Shrub in the genus of willows

Salix argyracea is a large shrub from the genus of willow (Salix) with up to 10 centimeters long leaf blades with a felty hairy and shiny underside. The natural range of the species is in Kazakhstan, Kyrgyzstan, and China.

==Description==
Salix argyracea is a shrub up to 5 meters high with a gray bark. The branches are yellowish to brown, glabrous, and initially finely tomentose. The buds are brown, egg-shaped, initially finely tomentose and hairy. The stipules are lanceolate or ovate-lanceolate and deciduous. The leaveshave an approximately 5 to 10 millimeter long, tomentose-haired petiole. The leaf blade is 3 to 10 centimeters long, 1.5 to 2 centimeters wide, obovate, oblong-obovate, rarely oblong-lanceolate or broad-lanceolate, short acuminate, with a wedge-shaped leaf base and a glandular serrate edge. The upper side of the leaf is green and glabrous, the underside with densely tomentose hairs and shiny. Eight to 18 pairs of nerves are formed on the side of the brownish midrib.

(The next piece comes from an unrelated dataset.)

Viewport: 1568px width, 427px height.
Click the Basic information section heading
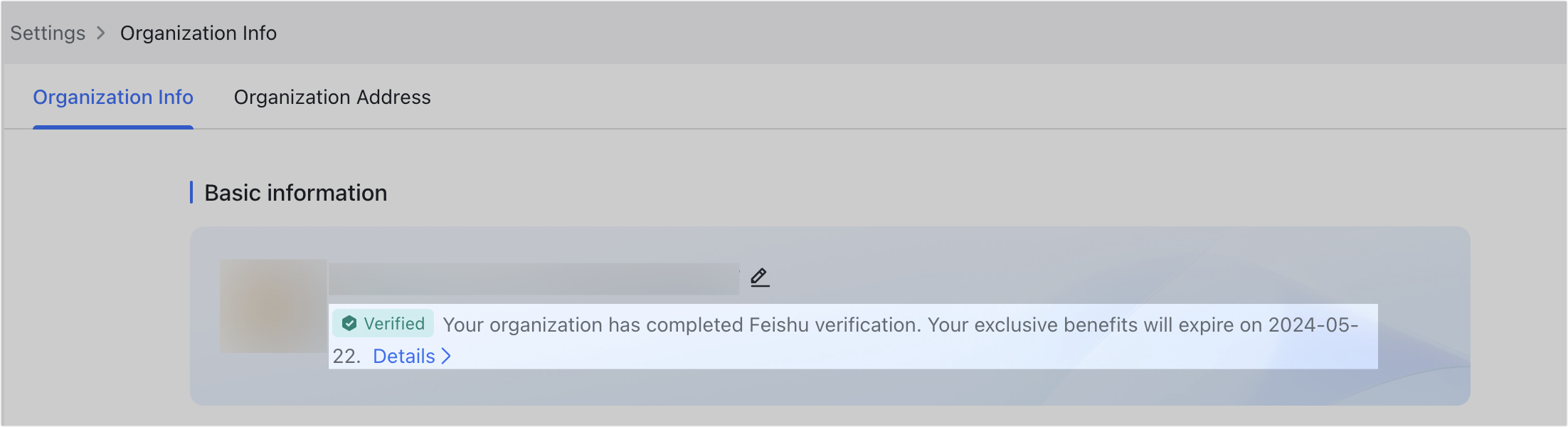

As male inflorescences 2 centimeters long, almost sedentary catkins are formed. The bracts are ovate, with a pointed or slightly blunt tip, black, and long gray hairs. Male flowers have an adaxially located nectar gland. The two stamens are ingrown and bare, the anthers are rounded and blunt. Female catkins are 2 to 4 centimeters long with short stalked stems. The bracts resemble those of the male kitten. Female flowers have an adaxially located nectar gland. The ovary is ovoid-conical, almost sessile and densely hairy graufilzig. The stylusis about 1 millimeter long and brown, the stigma is about as long as the style and has lobes that stand apart. Salix argyracea flowers from May to June before the leaves shoot, the fruits ripen from July to August.

The number of chromosomes is 2n = 76.

==Occurrence and location requirements==
The natural range is in forest edges and in spruce forests in the mountains in the south of Kazakhstan, in Kyrgyzstan and in the autonomous region of Xinjiang in China.

==Systematics==
Salix argyracea is a species from the genus of willows (Salix) in the willow family (Salicaceae). There it is assigned to the Argyraceae section. It was in 1905 by Egbert Ludwigowitsch Wolf scientifically for the first time described. The generic name Salix comes from Latin and was already used by the Romans for various types of willow. The specific epithet argyracea is derived from Greek argyros for " silver ", and with the Latin ending -aceus means something like "silver gray".

==Literature==
- Wu Zheng-yi, Peter H. Raven (Ed.): Flora of China. Volume 4: Cycadaceae through Fagaceae. Science Press / Missouri Botanical Garden Press, Beijing / St. Louis 1999, ISBN 0-915279-70-3, pp. 253 (English).
- Helmut Genaust: Etymological dictionary of botanical plant names. 3rd, completely revised and expanded edition. Nikol, Hamburg 2005, ISBN 3-937872-16-7 (reprint from 1996).